Count the lines below that contain the string "computer", treating uppercase and lowercase letters as distinct, and reply with the number alone.

-- begin --

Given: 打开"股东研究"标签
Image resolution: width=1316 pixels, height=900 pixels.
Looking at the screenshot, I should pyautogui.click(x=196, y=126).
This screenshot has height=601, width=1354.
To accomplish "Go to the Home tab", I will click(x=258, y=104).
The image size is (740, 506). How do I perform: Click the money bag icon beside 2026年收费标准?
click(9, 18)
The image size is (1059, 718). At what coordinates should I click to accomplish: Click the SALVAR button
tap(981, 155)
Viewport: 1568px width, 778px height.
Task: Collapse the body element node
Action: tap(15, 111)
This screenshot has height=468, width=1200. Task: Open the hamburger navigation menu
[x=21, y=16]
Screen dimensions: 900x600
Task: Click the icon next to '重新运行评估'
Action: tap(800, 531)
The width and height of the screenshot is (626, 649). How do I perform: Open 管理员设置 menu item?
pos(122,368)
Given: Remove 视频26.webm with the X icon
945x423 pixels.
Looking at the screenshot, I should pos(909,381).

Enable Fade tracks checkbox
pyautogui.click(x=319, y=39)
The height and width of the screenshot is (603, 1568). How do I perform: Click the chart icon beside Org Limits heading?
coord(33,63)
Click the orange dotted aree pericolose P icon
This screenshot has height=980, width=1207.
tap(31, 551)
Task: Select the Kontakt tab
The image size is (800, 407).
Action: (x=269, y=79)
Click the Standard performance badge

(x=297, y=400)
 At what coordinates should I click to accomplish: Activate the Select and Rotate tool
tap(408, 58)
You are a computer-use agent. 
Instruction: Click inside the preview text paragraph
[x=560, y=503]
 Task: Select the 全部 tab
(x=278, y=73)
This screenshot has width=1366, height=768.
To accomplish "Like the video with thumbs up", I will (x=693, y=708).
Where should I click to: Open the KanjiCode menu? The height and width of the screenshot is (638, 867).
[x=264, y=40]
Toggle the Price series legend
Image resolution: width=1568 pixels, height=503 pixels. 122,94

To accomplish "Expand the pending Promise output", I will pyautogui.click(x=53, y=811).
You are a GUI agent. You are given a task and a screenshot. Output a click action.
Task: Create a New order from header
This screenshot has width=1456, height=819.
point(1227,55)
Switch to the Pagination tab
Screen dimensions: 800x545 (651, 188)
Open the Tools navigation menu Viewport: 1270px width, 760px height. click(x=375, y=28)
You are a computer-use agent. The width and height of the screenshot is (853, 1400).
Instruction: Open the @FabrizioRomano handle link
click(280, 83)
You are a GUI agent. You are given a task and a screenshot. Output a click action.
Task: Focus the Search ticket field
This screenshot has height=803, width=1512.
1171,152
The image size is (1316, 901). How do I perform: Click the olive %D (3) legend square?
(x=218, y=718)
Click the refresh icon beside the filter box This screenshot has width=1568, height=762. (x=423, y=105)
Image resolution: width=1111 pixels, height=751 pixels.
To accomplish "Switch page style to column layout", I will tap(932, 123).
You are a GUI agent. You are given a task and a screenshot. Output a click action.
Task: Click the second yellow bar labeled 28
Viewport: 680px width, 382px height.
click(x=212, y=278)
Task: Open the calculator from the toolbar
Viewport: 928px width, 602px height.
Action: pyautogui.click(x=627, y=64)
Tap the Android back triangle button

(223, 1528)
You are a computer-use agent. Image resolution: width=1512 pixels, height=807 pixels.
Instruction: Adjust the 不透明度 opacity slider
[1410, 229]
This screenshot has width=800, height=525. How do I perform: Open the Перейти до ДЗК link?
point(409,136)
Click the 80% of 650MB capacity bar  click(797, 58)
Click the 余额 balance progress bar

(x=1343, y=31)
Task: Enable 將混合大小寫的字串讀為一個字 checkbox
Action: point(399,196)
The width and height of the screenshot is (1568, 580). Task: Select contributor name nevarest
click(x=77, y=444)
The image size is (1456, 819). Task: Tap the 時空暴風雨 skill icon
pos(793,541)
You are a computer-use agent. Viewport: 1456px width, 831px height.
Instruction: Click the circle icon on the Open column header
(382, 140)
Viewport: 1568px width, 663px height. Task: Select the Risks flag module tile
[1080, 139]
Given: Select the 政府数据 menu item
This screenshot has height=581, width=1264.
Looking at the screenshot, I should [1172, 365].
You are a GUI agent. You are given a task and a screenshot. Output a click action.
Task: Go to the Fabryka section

-- end --

> **Solution**: 4